# DATA
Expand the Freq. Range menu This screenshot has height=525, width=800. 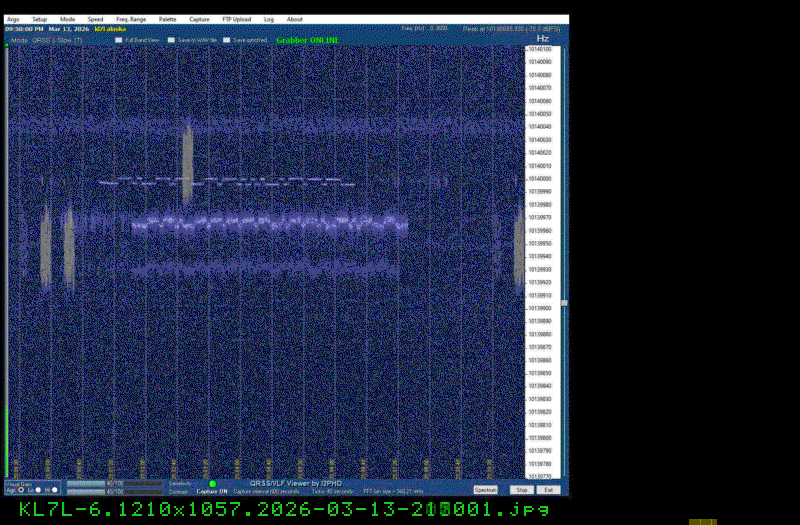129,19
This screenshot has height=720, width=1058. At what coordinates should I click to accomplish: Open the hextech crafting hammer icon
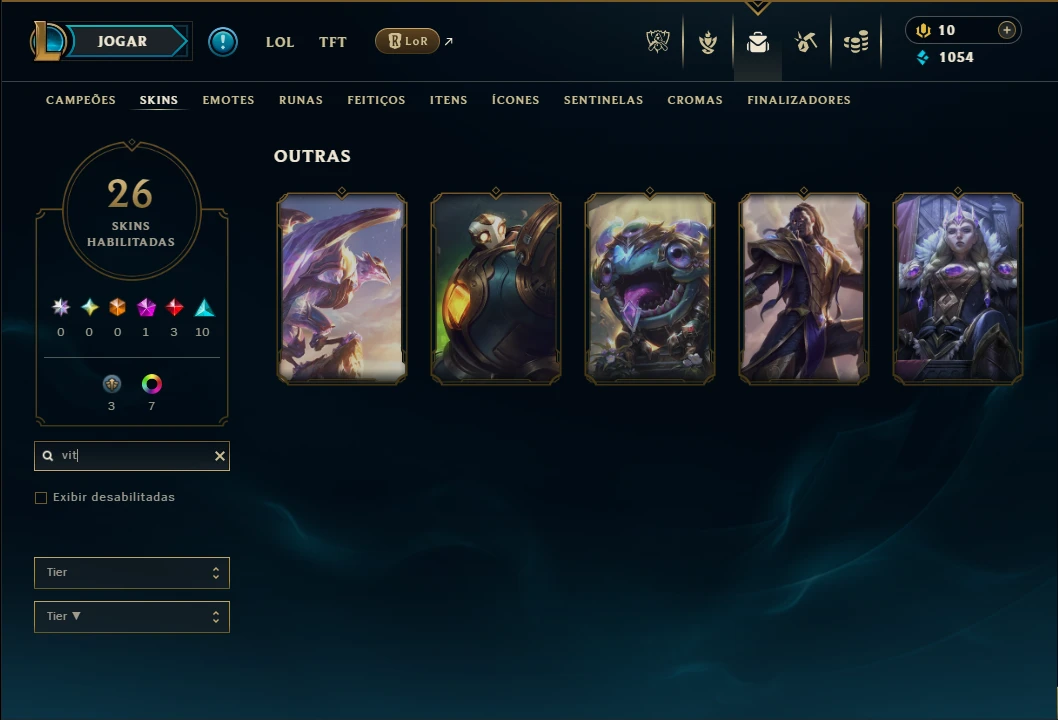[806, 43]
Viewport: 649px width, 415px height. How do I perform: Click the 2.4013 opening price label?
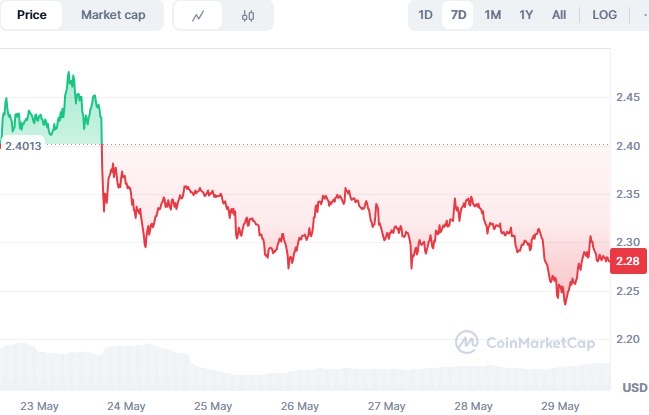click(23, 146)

# INSTRUCTIONS TO FOLLOW
The required output is the span of lines from the line with "This screenshot has height=720, width=1058." through the final line of the listing above, reproduced exactly, minus the pictures.

# SOLUTION TO THIS PROBLEM
This screenshot has height=720, width=1058. At what coordinates should I click to accomplish: Open the hextech crafting hammer icon
[806, 43]
Viewport: 649px width, 415px height. How do I perform: Click the 2.4013 opening price label?
click(23, 146)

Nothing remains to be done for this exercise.